Teams do not need to start with perfect statistical sophistication. They do need to stop comparing control quality with slogans. These five measures already force much better conversations than "they have policy-as-code" or "they support approvals."

The useful habit is to read the metrics together, not one by one. A tool can show strong destructive blocking and weak proof. It can show strong proof and weak approval mediation. It can even show strong blocking and still be operationally brittle because the stop contract or human escalation path is too vague. Evaluators are not looking for a single magic number. They are looking for a believable control profile.

Scenario: agent attempts workflow-file change
Policy verdict: require_approval
Runtime result: change held non-executable until approval
Credential context: repo-scoped CI token, no production secrets
Proof artifact: PR link, policy verdict, approver, workflow run, validation result
Operational note: approval completed in 14 minutes; no exception path used

Why security leaders care

Security leaders need efficacy metrics because policy language by itself is cheap. A control program only deserves trust if it can show which unsafe actions became non-executable, how approval changed runtime behavior, and whether stop and proof worked under the tested conditions.

Those metrics also let security describe residual risk honestly. A tool can have strong destructive-action blocking and still have weak proof completeness. It can have great proof and weak stop behavior. Evaluators need that kind of precision if they want to expand safely.

That precision is what lets AppSec say yes to a narrower scope without pretending the entire category is solved. It is also what keeps the approval posture defensible later. A security leader should be able to point to the measured control profile and say exactly why a workflow was approved, what was withheld, and what would have to improve next.

Why platform and engineering care

Platform and engineering leaders benefit because efficacy metrics make tradeoffs visible.

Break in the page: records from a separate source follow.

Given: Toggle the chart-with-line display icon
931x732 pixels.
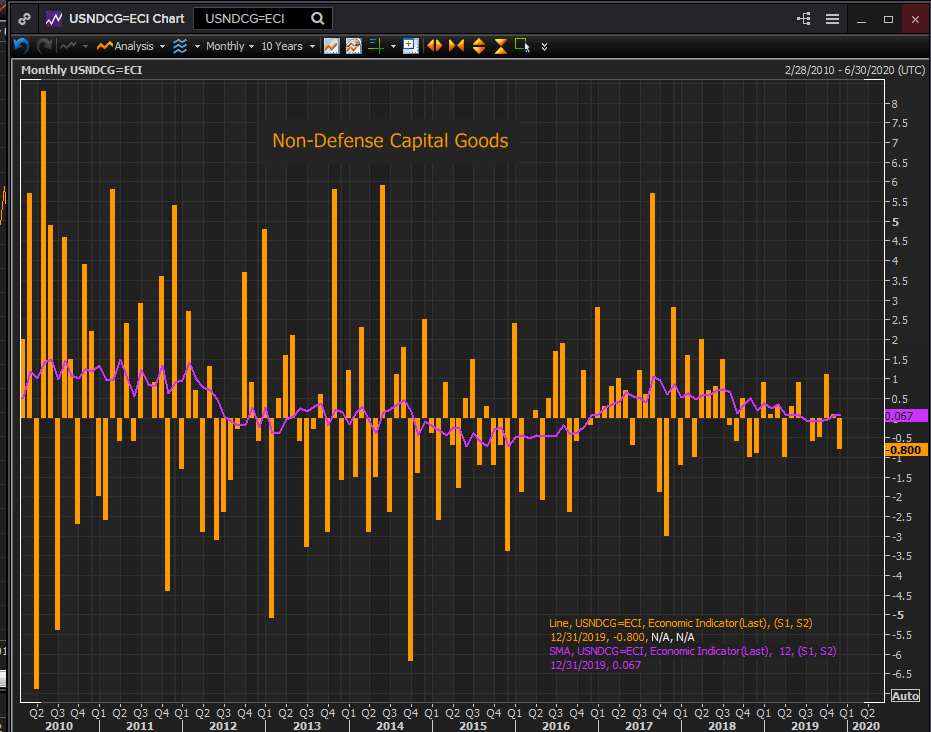Looking at the screenshot, I should point(331,46).
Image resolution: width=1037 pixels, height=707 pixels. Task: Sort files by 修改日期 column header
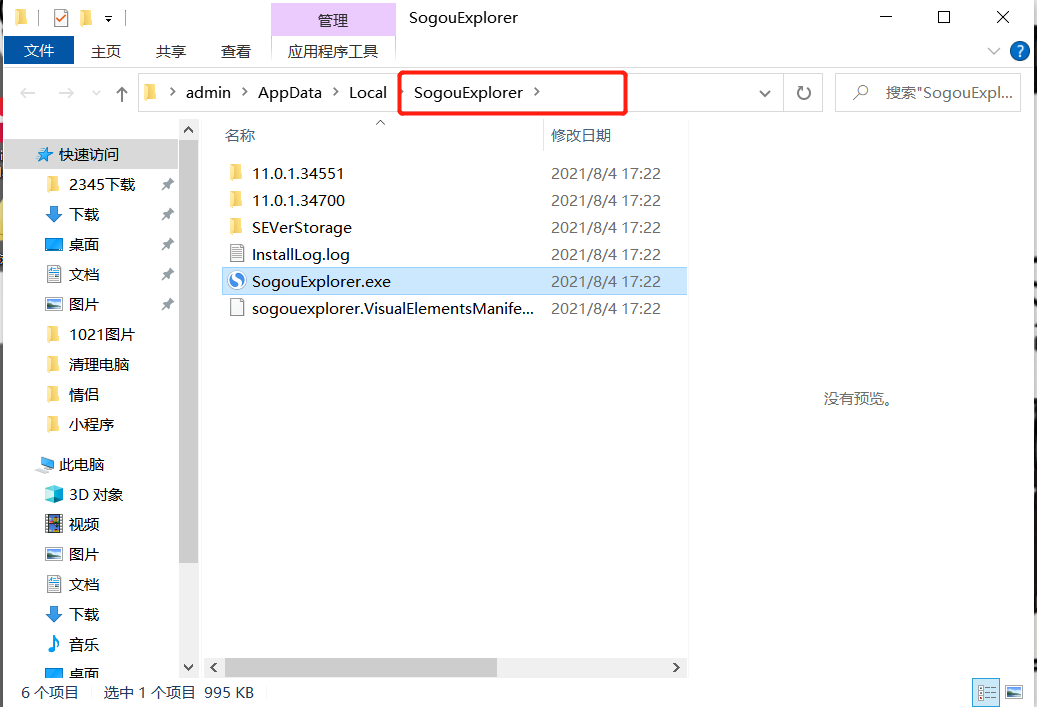[581, 135]
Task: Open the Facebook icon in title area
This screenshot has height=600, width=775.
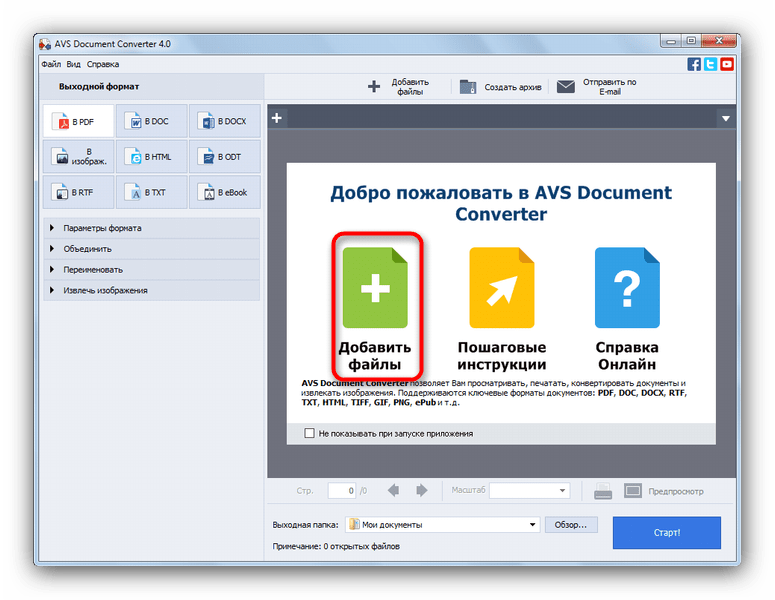Action: point(694,64)
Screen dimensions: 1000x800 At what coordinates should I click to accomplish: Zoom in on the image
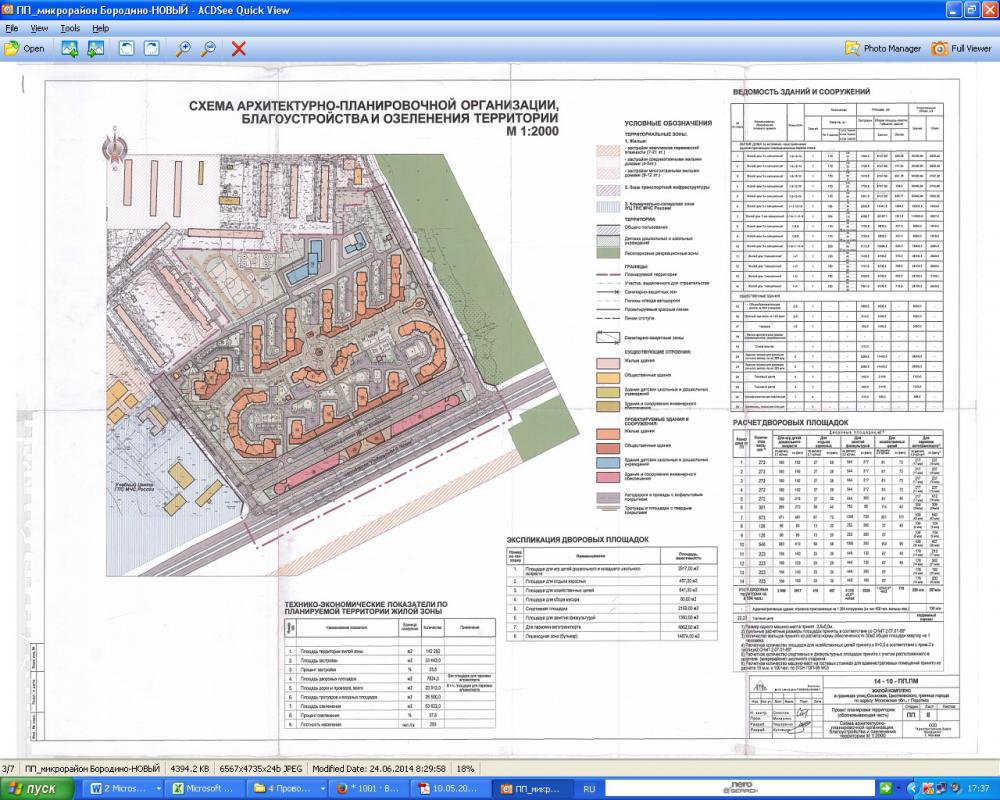[183, 48]
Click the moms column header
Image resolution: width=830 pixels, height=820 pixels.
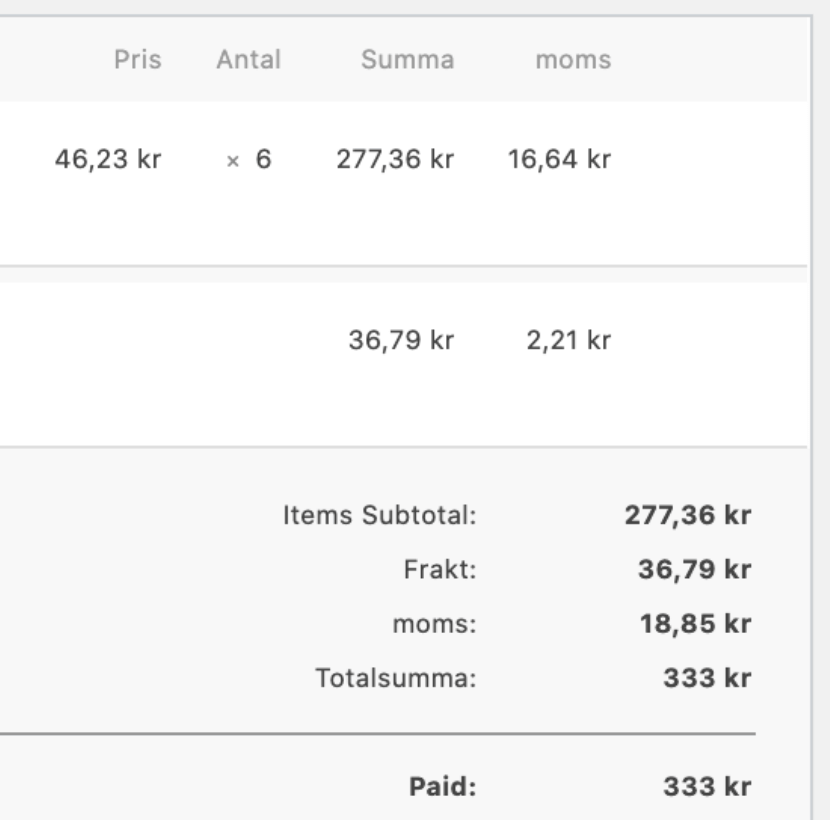click(573, 59)
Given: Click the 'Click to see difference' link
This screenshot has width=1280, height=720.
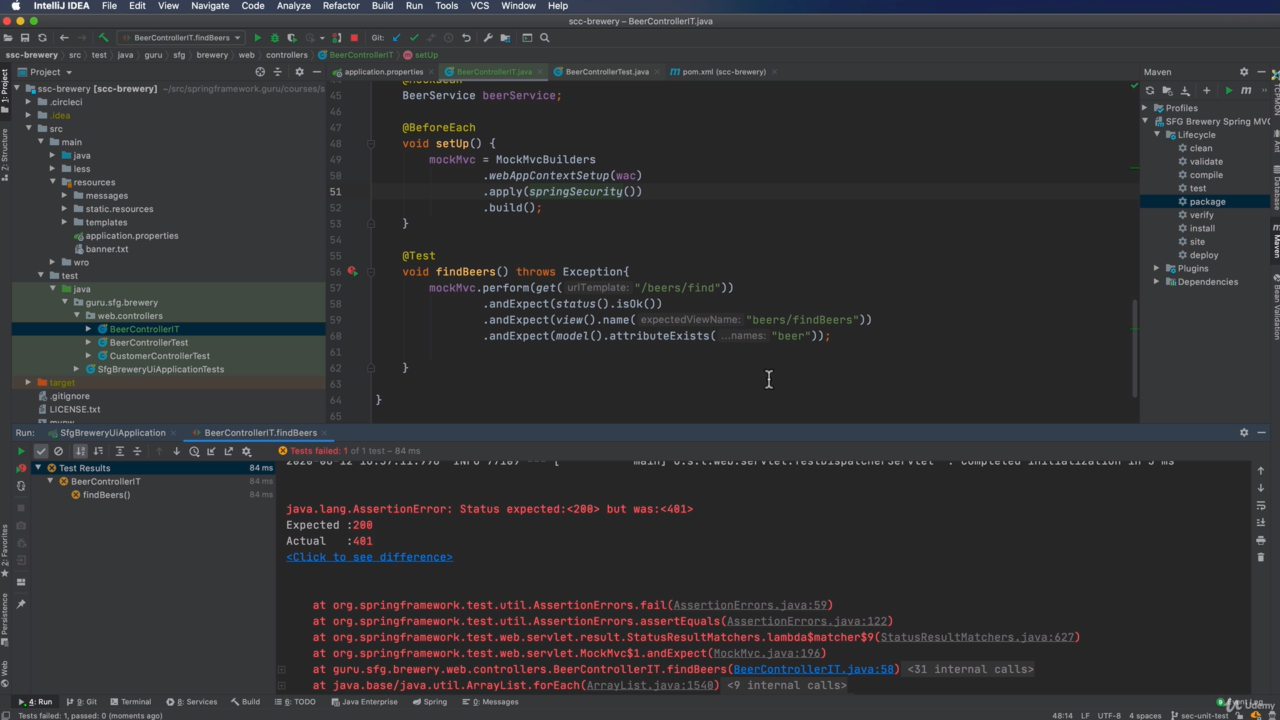Looking at the screenshot, I should pos(369,557).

If the gate is effective but generates too many operational delays, that is something the team can tune. If the tool feels fast but the non-allow outcomes still execute, that is not a tuning issue. It is a boundary issue.

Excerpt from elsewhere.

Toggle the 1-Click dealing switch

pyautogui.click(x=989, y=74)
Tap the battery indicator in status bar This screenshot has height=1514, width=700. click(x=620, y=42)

Good metrics also make re-testing possible. Once the organization has a stable scorecard, it can compare versions, policy changes, and pilot expansions with less hand-waving.

This is especially important for platform teams that will own the system after the pilot ends. They need to know whether a control is merely present, truly effective, or effective but too costly in its current form. Efficacy metrics turn that into engineering work instead of organizational argument.

Concrete artifact: a control efficacy scorecard

A usable scorecard should capture more than "pass" or "fail." It should explain the denominator, the runtime effect, and the operational consequence.

Scenario denominator

Which action classes were tested, and how many attempts existed in scope?

Boundary outcome

How often did block or approval-required outcomes actually stay non-executable, and where is that runtime verdict recorded?

Evidence quality

How often did the resulting record remain reviewable and verifiable later?

Operational cost

What human intervention, delay, or exception handling was required to keep the control effective?

What to do next

Take one current agent pilot and rewrite the success criteria in control-efficacy terms. The goal is to make the next steering conversation about what the system did at the boundary, not just how useful it felt to the operator.

Define the denominator for each risk scenario.
Track whether non-allow outcomes were actually non-executable, with a threshold defined before the run.
Track whether stop behavior changed runtime state in time, including p95 stop-to-halt if the system claims runtime halt.
Track whether the proof package remained reviewable, using the CI/CD guide where delivery workflows are involved.
Track the human cost required to keep those controls effective.

If the pilot cannot answer those five questions, it still knows more about usability than it does about control.